Por lo que se refiere al momento del otorgamiento de la escritura la Audiencia considera que hubo negligencia «por cuanto al testimoniar la transferencia del importe de la donación y conocer que esta se había efectuado el 11 de agosto de 2010, debió advertir al demandante de que había transcurrido el plazo para solicitar la reducción del impuesto, lo que no hizo, procediendo el personal de la notaría a confeccionar la autoliquidación del impuesto solicitando en el mismo la reducción de la base liquidable». Esta sala no comparte la valoración de la Audiencia y considera que en el caso examinado no se advierte que la conducta del notario demandado sea susceptible de ser calificada como integrante de una infracción del deber de diligencia profesional. En el caso, no puede hablarse de un error que permita apreciar la culpa o ignorancia inexcusable del notario porque el tema ha sido discutido en los tribunales de justicia.
La Audiencia cita una sentencia de la sala de lo contencioso del Tribunal Superior de Justicia de la Comunidad Valenciana de la que, según dice, resultaría que la donación se perfeccionó con la transferencia, por lo que transcurrido el plazo para la declaración del impuesto cuando se otorgó la escritura no procedería la bonificación. Puesto que la fecha de la sentencia que cita es posterior a los hechos que dan lugar al presente recurso ese dato, por sí solo, no evidencia la ignorancia del notario acerca de la interpretación que mantenían los tribunales. Esta sala, por el contrario, tiene conocimiento de la existencia de sentencias de otros Tribunales Superiores de Justicia que en la interpretación de normas similares han resuelto en sentido contrario.

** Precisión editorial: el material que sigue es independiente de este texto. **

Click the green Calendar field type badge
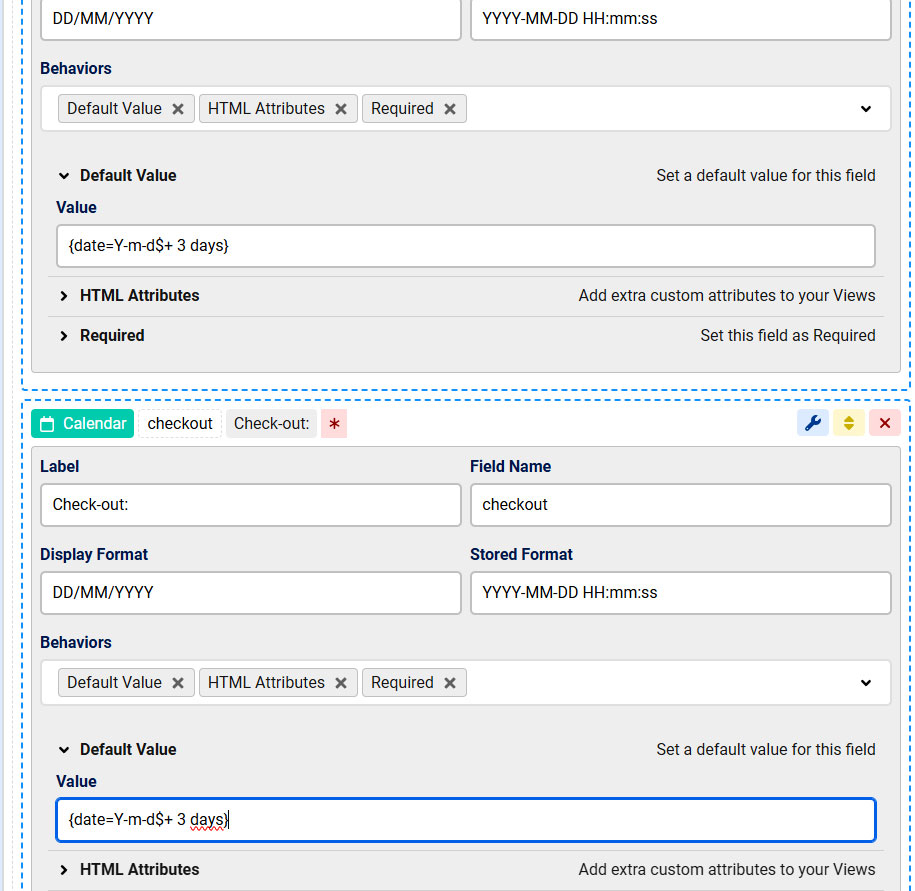The image size is (915, 891). (x=83, y=423)
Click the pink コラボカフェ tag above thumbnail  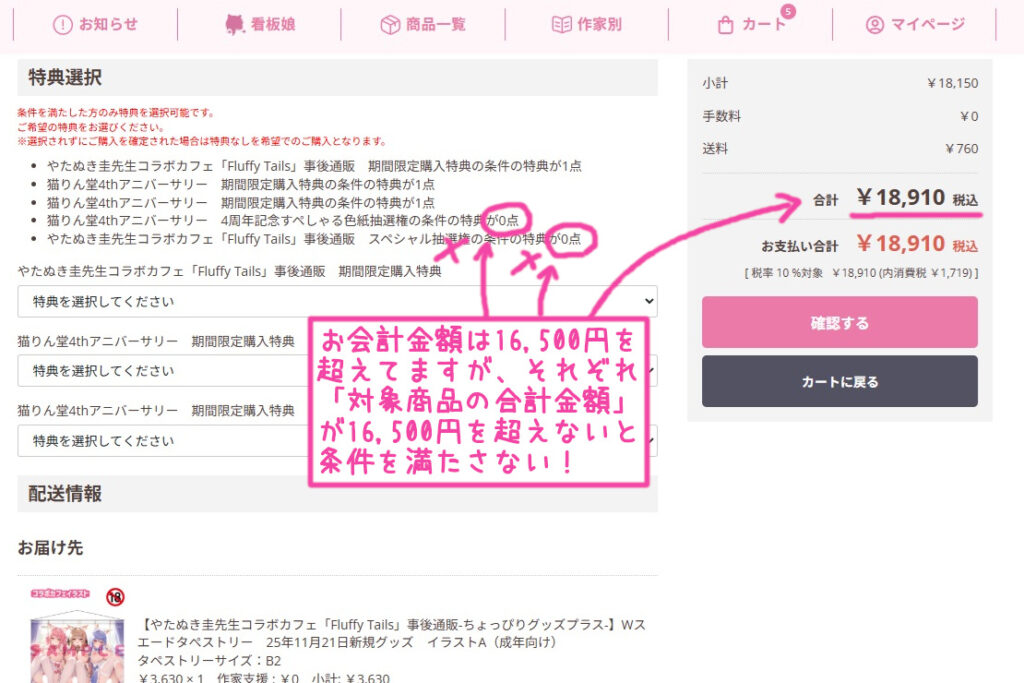click(x=63, y=594)
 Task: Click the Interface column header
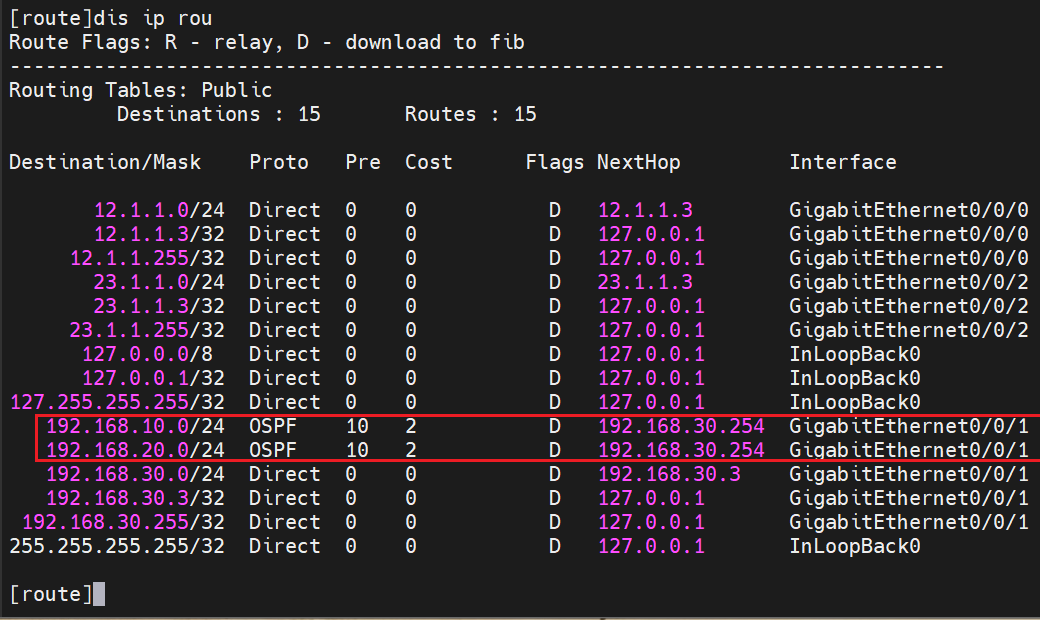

Así, la sec. 9.ª de la sala de lo contencioso-administrativo del Tribunal Superior de Justicia Madrid, en sentencias 756/2013, de 24 de julio, y 794/2013, de 25 de julio (que cita la anterior de 28 de mayo de 2013, rc. 157/2011), ha considerado que en los casos juzgados el hecho imponible del impuesto de donaciones se produjo con el otorgamiento de la escritura pública, no con la transferencia bancaria, y ha permitido aplicar la bonificación.

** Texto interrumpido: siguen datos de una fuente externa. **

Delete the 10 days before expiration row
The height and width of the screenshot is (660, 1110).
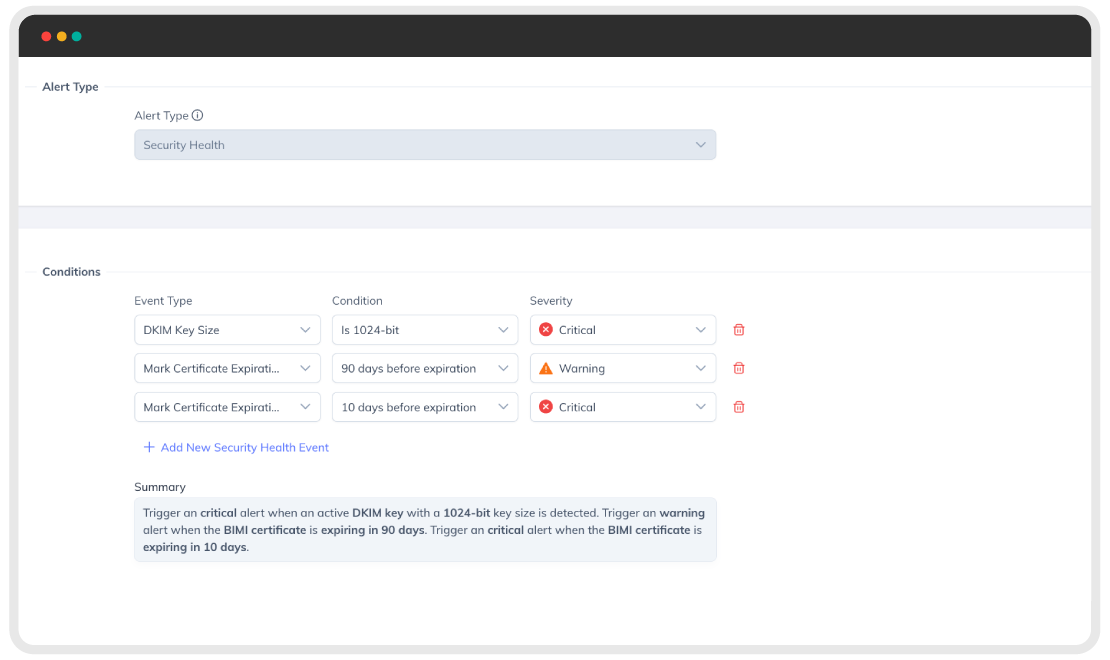pos(738,407)
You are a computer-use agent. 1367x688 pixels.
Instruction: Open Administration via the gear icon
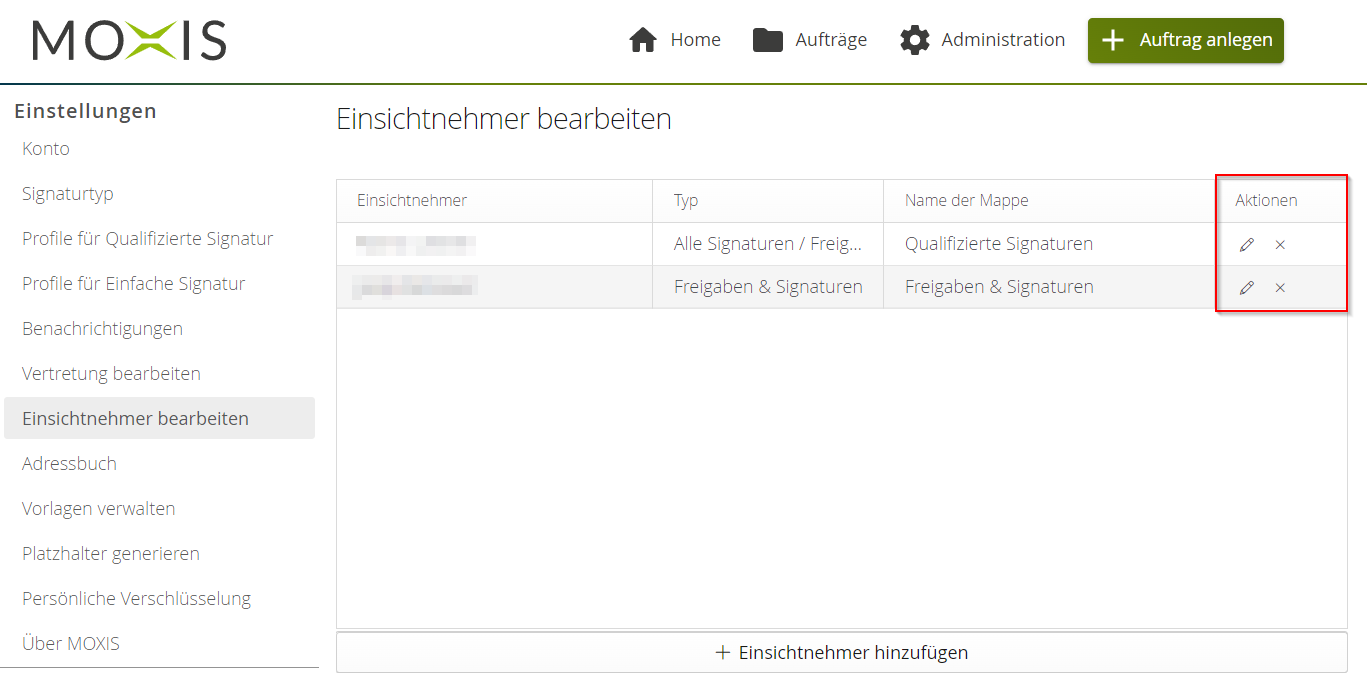pyautogui.click(x=913, y=39)
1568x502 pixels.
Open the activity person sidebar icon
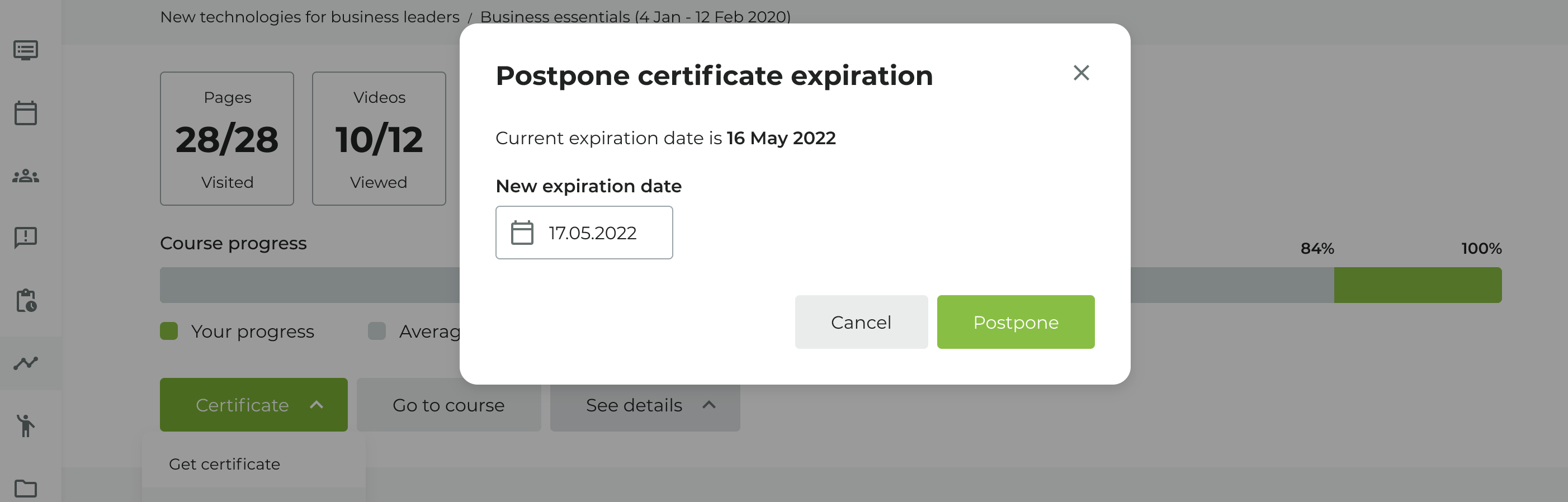pos(26,425)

Con independencia de cual sea la interpretación técnicamente correcta y con independencia de la solución que se haya podido imponer en la práctica tributaria, lo cierto es que la cuestión ha sido discutida en los tribunales y el actor no intentó agotar la vía administrativa, por lo que ni puede apreciarse negligencia profesional del notario ni el actor puede pretender que sea el notario quien asuma el pago de las cantidades liquidadas por el órgano tributario.»